• Text extract:
+--

They gave me a room facing the ocean but it was a cement cabin and I had read the wood cabins are better, which is the one I paid for and requested. While they went to get keys for the wood rooms, I took a look at the cement one and it actually seemed fine except the toilet had no seat on it (however, it looked brand new and quite nice otherwise) and the water tub was right in front of the toilet so I would have to straddle it every time I wanted to pee. The lady who does the cleaning (and also the cooking…she does it all), opened the first wooden room but the toilet was old and did not flush. Then she opened the second wood cabin and the toilet looked great but did not have the water hooked up. The third time was the charm as the toilet was pretty good and flushed. In retrospect, I think the beachfront ones were equally nice, as there were older cement ones across from me, which is what people were advising against. But I was happy having a toilet seat and slightly larger bathroom. I’m the first guest in two years so I had the pick of the rooms!
I went out to the dock and watched the sunset while the lady cleaned the room. It was beautiful as expected in a tropical paradise! I think they must have cleaned for days before I came! The whole place including the wooden walkways were all swept clean.
A short while later my room was ready. Raja Ampat makes Bunaken look modern. Rustic and basic are the words mostly used to describe the accommodations. Can you spot what is missing from the bathroom? If you guessed a sink, you would be correct. That was my biggest adjustment, as no sink is pretty much true for all the homestays on Kri (unless you want to pay $300/night). Instead there is a giant plastic tub that you can fill with water and wash from that. This place is nicer in that they also include a shower head attachment for the hose and a place to hang it, which is what I used. There was even an air conditioner in the room but I didn’t end up using it. The floors all have nice new looking tile and the bed is made of nice wood (apparently just having a bed as opposed to a mattress on the floor is luxury in Kri). The wood walls are made of nicely finished wood though there are a few gaps here and there, no more than ¼ inch mostlly 1/8 inch. There are also two windows where I can let air in to cool the place down at night.

+--

• Source records:
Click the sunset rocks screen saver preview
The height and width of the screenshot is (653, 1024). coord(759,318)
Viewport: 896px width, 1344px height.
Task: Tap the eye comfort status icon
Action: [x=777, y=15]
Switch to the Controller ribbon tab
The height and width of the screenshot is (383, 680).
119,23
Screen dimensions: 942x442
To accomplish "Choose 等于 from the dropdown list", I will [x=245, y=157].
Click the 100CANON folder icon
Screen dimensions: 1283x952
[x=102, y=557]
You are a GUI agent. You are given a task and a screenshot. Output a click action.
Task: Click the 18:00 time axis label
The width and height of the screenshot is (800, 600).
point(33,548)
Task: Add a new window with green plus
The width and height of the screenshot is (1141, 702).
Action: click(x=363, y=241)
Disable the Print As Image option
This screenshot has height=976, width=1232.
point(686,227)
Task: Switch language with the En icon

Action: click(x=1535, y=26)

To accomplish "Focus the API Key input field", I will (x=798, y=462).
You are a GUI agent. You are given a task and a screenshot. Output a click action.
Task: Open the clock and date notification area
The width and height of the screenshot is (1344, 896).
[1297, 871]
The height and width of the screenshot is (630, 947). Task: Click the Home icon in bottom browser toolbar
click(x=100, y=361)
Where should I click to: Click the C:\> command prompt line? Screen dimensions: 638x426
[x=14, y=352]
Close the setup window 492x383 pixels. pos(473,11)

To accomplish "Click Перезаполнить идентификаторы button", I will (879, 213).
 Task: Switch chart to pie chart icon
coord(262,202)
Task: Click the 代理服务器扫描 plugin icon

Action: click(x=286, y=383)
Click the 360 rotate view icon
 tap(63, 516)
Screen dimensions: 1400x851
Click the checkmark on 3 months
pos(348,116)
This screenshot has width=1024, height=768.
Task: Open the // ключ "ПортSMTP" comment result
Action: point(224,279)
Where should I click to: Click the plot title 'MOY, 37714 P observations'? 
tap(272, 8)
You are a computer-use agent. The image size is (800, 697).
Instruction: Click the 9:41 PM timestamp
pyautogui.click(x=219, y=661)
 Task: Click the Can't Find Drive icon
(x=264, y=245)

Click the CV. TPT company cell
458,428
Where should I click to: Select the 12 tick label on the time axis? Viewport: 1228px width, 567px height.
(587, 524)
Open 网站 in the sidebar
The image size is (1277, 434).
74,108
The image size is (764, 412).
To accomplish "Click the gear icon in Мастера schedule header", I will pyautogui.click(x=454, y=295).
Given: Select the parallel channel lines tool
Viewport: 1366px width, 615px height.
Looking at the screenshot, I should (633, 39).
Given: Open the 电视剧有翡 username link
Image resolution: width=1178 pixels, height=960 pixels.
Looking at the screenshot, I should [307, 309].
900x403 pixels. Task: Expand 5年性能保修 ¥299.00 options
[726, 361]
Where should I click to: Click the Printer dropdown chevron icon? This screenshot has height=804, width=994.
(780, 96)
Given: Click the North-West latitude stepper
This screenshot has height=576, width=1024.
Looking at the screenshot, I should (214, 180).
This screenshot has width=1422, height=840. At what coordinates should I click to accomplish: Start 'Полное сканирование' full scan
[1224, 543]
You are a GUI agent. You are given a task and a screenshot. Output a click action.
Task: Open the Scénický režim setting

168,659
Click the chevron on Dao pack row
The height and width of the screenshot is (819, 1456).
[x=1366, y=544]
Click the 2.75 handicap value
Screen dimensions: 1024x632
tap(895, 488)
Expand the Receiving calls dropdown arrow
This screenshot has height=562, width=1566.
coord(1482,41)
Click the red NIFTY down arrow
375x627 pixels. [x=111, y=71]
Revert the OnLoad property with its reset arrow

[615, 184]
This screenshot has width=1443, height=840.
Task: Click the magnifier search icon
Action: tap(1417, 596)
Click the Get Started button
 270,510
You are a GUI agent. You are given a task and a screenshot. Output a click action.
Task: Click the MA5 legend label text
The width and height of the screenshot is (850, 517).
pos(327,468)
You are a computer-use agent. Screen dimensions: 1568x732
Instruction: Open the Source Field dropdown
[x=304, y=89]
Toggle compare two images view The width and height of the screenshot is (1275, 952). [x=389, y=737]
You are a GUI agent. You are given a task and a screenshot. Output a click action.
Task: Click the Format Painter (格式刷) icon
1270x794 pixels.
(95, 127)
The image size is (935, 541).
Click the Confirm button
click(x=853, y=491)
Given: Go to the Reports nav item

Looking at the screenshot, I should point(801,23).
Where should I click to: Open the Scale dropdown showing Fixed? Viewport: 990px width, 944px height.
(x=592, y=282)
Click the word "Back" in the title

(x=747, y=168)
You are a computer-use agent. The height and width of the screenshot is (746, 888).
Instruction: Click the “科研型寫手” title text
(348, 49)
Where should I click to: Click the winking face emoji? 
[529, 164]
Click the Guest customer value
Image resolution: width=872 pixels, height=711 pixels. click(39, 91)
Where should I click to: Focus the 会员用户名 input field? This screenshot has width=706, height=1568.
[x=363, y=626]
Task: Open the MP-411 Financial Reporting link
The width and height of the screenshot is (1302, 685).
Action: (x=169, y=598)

+--

• Tasks to carry out:
1. Rewrite the homestay account starting at "I went out to" and ending at "all swept clean.", replacing "dock" with "pier".
2. Present the listing as a numbered list, starting at its first line and ending at the line that contains "will [x=245, y=157].", with blank lines omitted.
The homestay account and the listing have nothing to do with each other.

• Task results:
1.
I went out to the pier and watched the sunset while the lady cleaned the room. It was beautiful as expected in a tropical paradise! I think they must have cleaned for days before I came! The whole place including the wooden walkways were all swept clean.

2.
1. Click the sunset rocks screen saver preview
2. The height and width of the screenshot is (653, 1024). coord(759,318)
3. Viewport: 896px width, 1344px height.
4. Task: Tap the eye comfort status icon
5. Action: [x=777, y=15]
6. Switch to the Controller ribbon tab
7. The height and width of the screenshot is (383, 680).
8. 119,23
9. Screen dimensions: 942x442
10. To accomplish "Choose 等于 from the dropdown list", I will [x=245, y=157].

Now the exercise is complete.